The method I'm familiar with for constructing a triangulation is to embed $M$ in $\mathbb{R}^n$, construct a fine net of points in $M$, construct the Delaunay triangulation of those points, then project back to the manifold to get a triangulation.  But this isn't very quantitative -- it depends on the embedding, and even if the embedding is nice, an unlucky choice of points will lead to some bad simplices.  Is there a better way?
 A: Let us use the following result (e.g., see Eichhorn, Global Analysis on open manfolds, Proposition 1.3)


*

*If $(M^m,g)$ is of bounded geometry (in the $C^\infty$-sense, say), then there 
exists $\epsilon_0 > 0$ such that for 
that for any $0<\epsilon <\epsilon_)$ there is a countable cover of $M$ by geodesic balls $B_{\epsilon}(x_j)$,
$\bigcup B_{\epsilon}(x_j) = M$, such that the cover of $M$ by the balls $B_{2\epsilon}(x_j)$ with double radius and the 
same centers is still uniformly locally finite.

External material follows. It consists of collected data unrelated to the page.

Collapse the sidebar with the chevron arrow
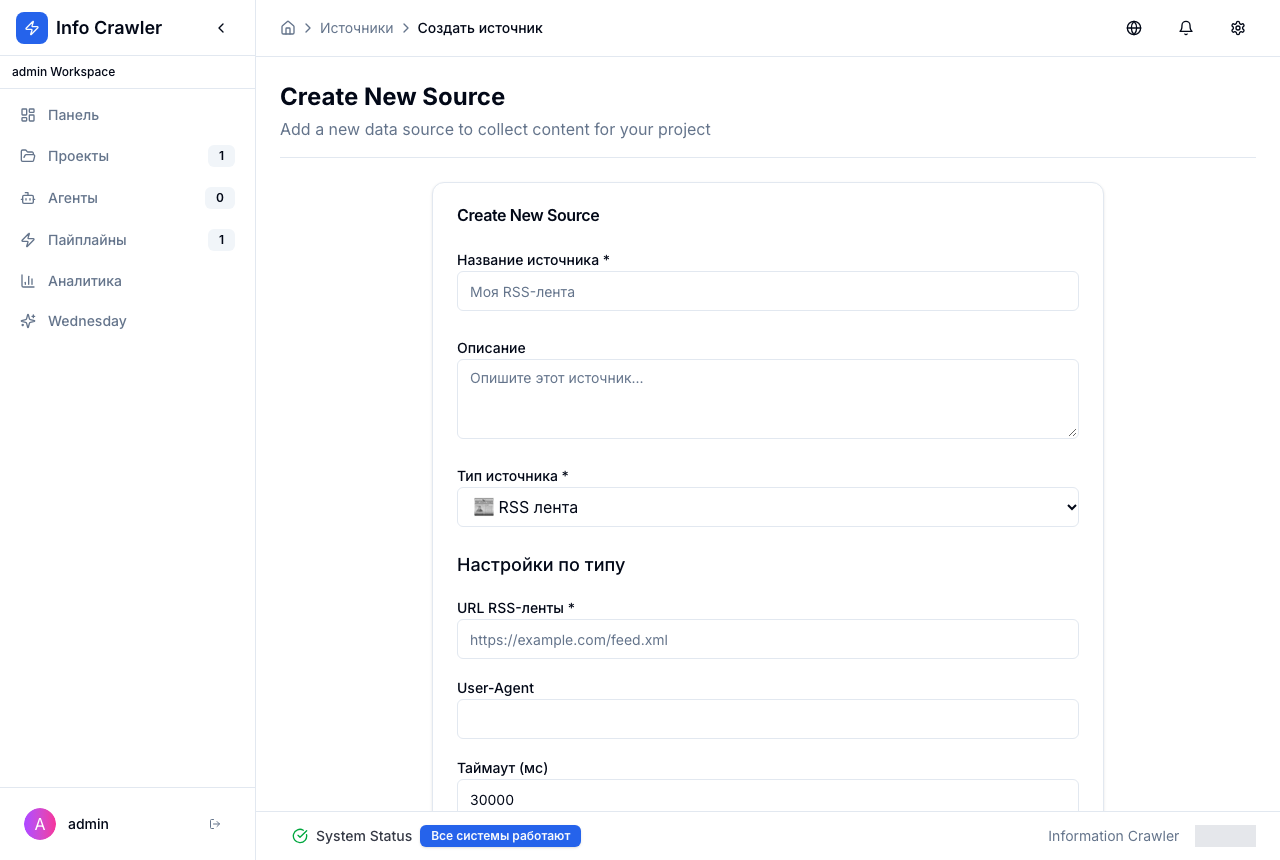Screen dimensions: 1280x860 tap(221, 28)
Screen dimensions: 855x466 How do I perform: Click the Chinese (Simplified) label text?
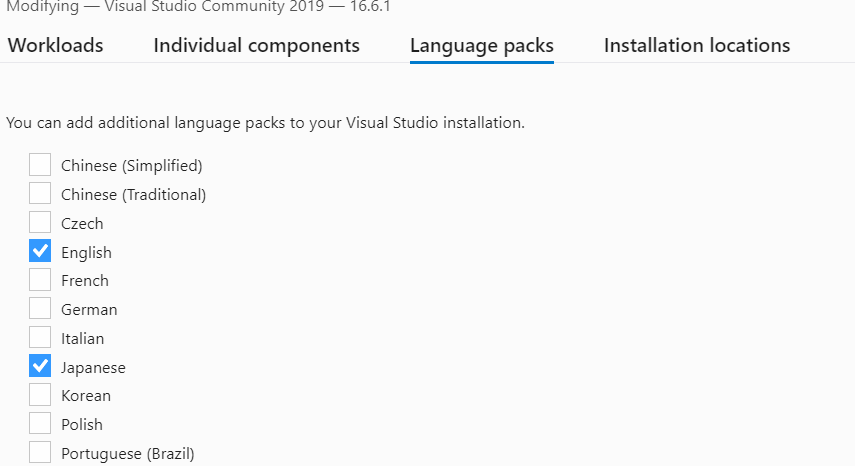click(131, 166)
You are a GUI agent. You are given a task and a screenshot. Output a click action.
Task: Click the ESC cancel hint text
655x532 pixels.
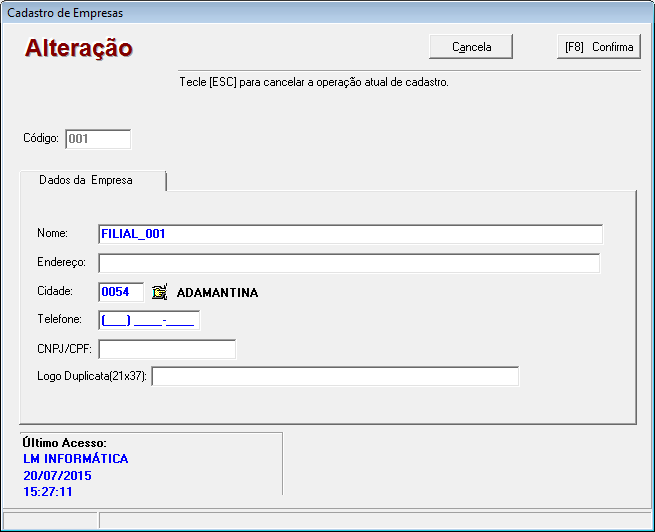click(313, 82)
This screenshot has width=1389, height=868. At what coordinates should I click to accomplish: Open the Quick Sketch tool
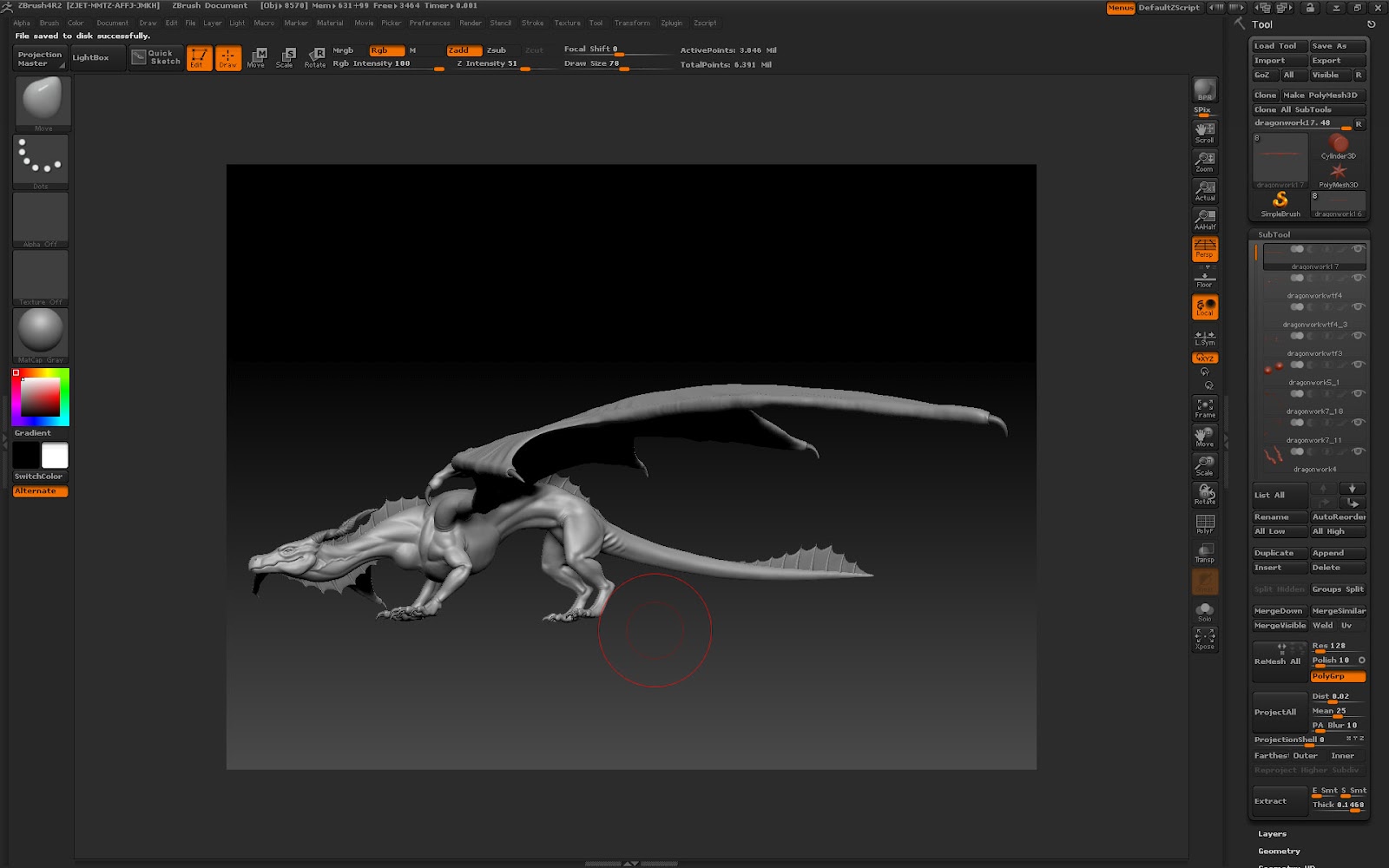(x=156, y=57)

Now choose points $y_k$ such that in each non-empty intersection of $B_{\epsilon}(x_j)$ they span an $m$-simplex, which is diffeomorphic to the standard $m$-simplex by any of the relevant exponential maps $\exp_{x_j}$. Then the maps you are looking for are just Riemannian exponential mappings which satisfy your assumptions by the properties of bounded geometry.  
A: A series of papers has been published (or rather is being published) on this topic, staring with Stability of Delaunay-type structures for manifolds (see http://dl.acm.org/citation.cfm?id=2261284) by Boissonnat, Dyer, and Ghosh. I think the paper in the series you might find most useful is Delaunay triangulation of manifolds (see https://arxiv.org/abs/1311.0117).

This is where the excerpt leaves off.